Pada awal berdirinya, Sekolah Alam Wangsakerta hanya berupa gubuk dengan ukuran yang tidak terlalu besar. Namun seiring berjalannya waktu, lembaga pendidikan itu lambat laun mengalami perkembangan. Beragam fasilitas dihadirkan demi menunjang kegiatan belajar anak-anak desa setempat.
"Sebenarnya kita fokusnya itu ke pengembangan desa. Jadi kita punya visi bagaimana mengajak masyarakat untuk mewujudkan desa yang mandiri. Baik dari sisi pangan, energi, informasi, dan bisa mengembangkan teknologi sendiri. Jadi visi besar kita seperti itu," kata Farida saat berbincang dengan detikJabar, Kamis (27/10/2022).
Farida menyadari betul jika untuk mengembangkan sebuah desa, tentunya harus didukung oleh tingkat pengetahuan masyarakatnya. Oleh karena itu, melalui Sekolah Alam Wangsakerta, ia pun mengajak anak-anak di desa setempat untuk ikut belajar guna meningkatkan pengetahuan dan keterampilan.
Menurut Farida, tidak sedikit anak-anak di Dusun Karang Dawa, Desa Setu Patok, Kecamatan Mundu yang mengalami putus sekolah dengan beragam alasan berbeda.

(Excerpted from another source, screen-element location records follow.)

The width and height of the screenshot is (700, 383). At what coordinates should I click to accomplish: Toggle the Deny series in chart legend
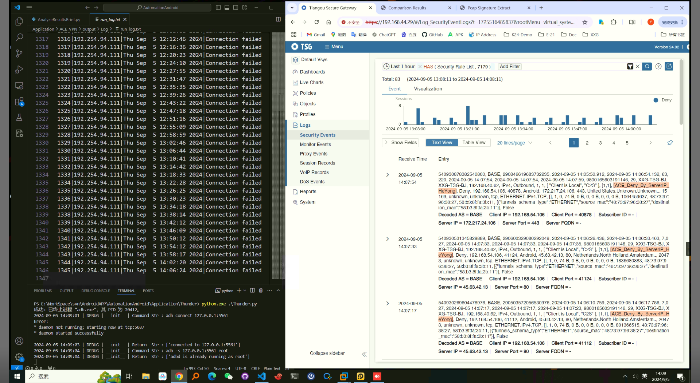point(662,100)
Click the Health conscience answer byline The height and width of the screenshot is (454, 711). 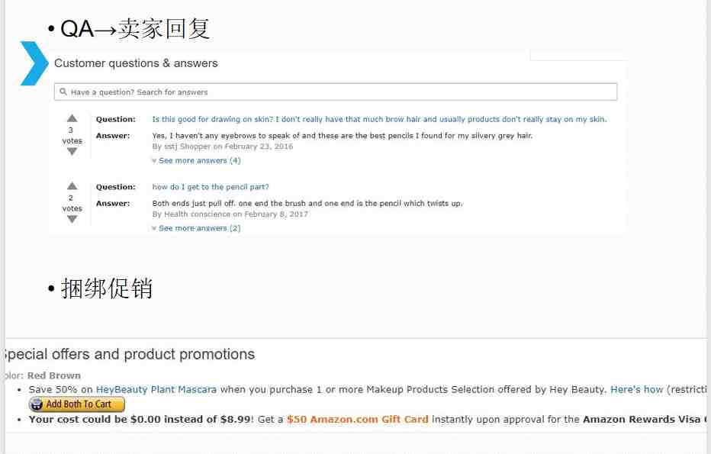230,214
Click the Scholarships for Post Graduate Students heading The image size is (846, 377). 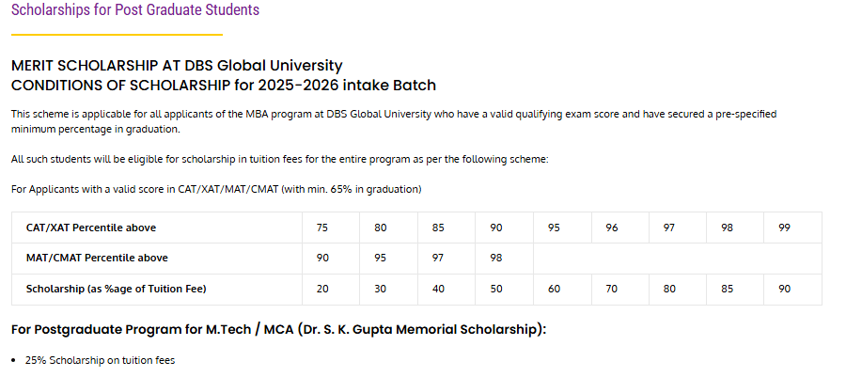coord(135,10)
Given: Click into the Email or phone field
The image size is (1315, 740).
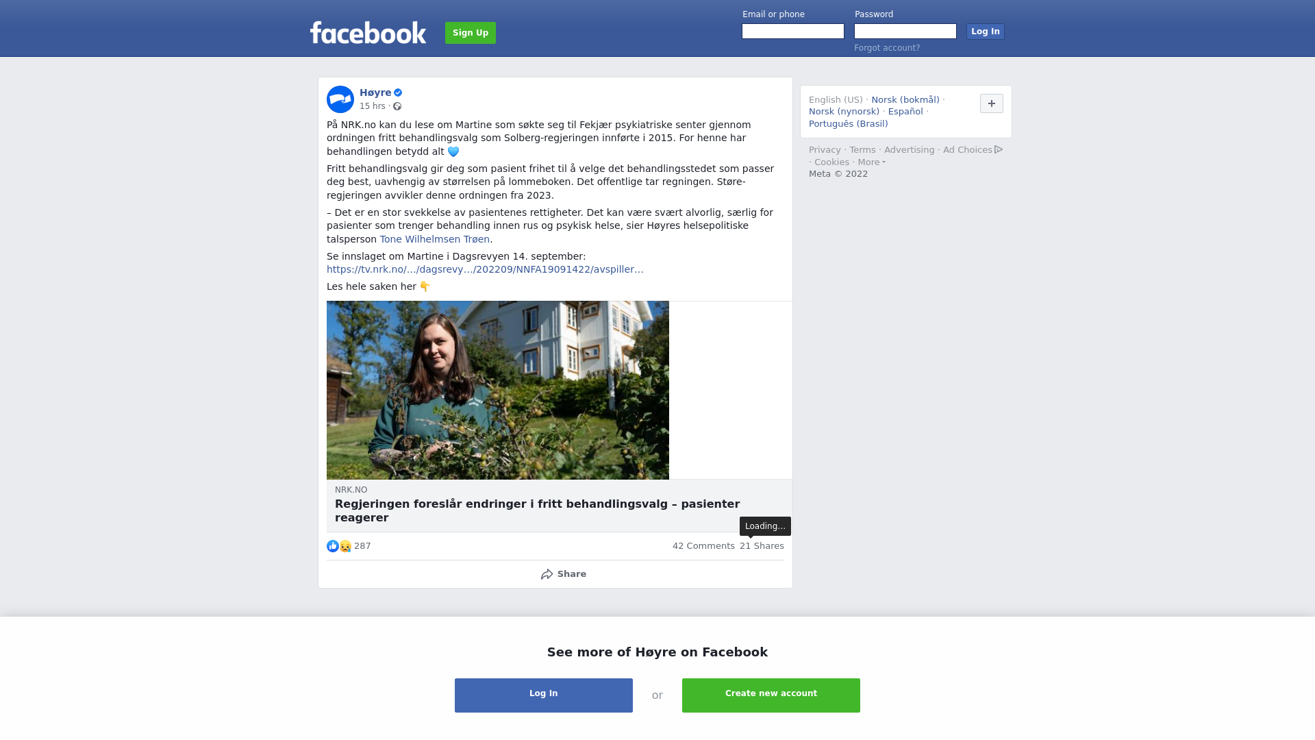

"Untuk menuju ke sana (membangun desa), tentunya membutuhkan gerakan pendidikan masyarakat. Kebetulan di kampung ini banyak anak-anak yang putus sekolah. Penyebabnya macam-macam. Ada yang karena faktor ekonomi, karena tidak ada transportasi, dan lain-lain," kata Farida.
Keputusan Farida untuk mendirikan Sekolah Alam Wangsakerta ini berawal dari perbincangan dalam sebuah grup diskusi bersama beberapa rekannya. Dalam forum itu, mereka membahas terkait dengan pengembangan sebuah desa.
Tidak ingin hanya menjadi sekedar wacana, ibu dua anak itu pun akhirnya memutuskan untuk mendirikan sebuah lembaga pendidikan dengan memanfaatkan lahan seluas 7.000 m2 milik salah seorang temannya.
"Tahun 2016 itu kita mulai diskusi-diskusi. Tapi kalau diskusi terus ya kita enggak kemana-mana kalau enggak direalisasikan. Terus ada temen yang menawarkan lahan, luasnya 7.000 m2. Kita enggak beli atau sewa, lahan ini kita pinjam secara cuma-cuma," kata Farida.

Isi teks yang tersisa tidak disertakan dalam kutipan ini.